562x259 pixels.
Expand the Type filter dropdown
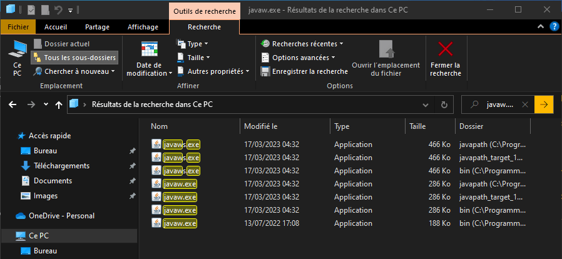pyautogui.click(x=193, y=44)
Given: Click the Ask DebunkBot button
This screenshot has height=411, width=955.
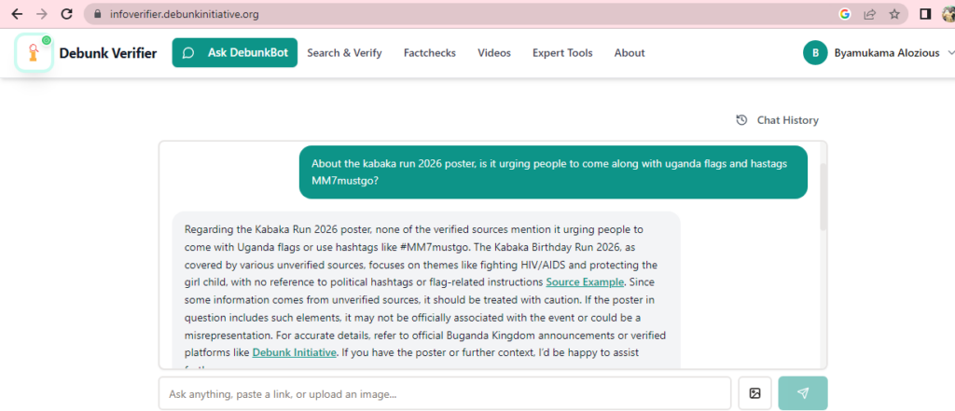Looking at the screenshot, I should [234, 53].
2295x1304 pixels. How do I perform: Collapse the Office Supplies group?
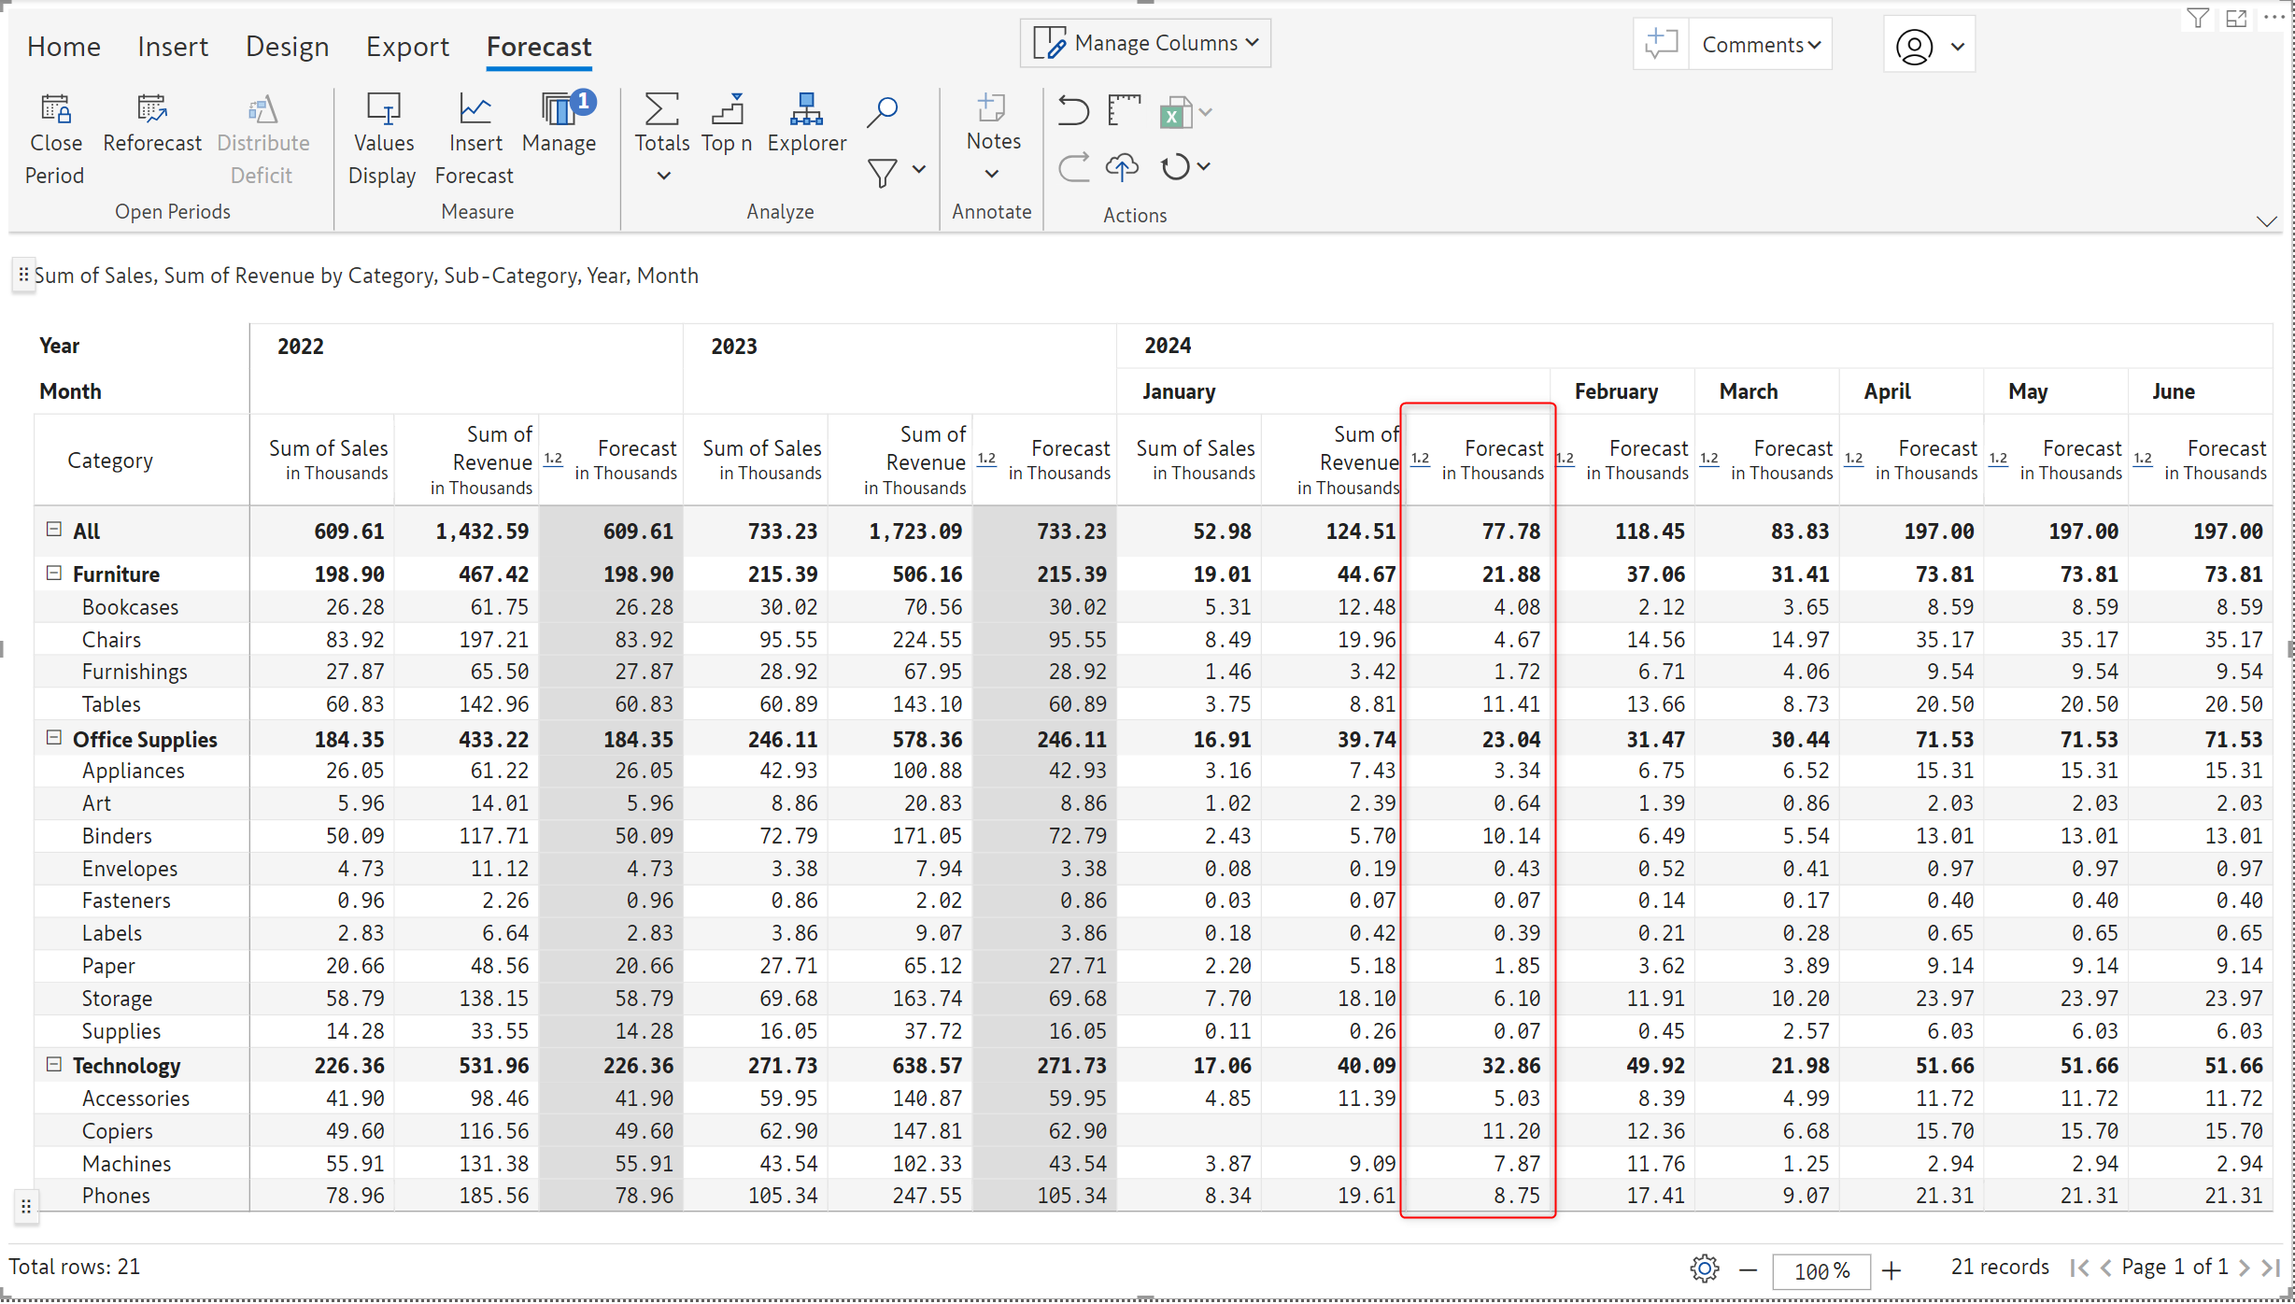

+++

### Your task
Count the lines above that contain the word "pixels", and reply with only that number.

### Answer below
2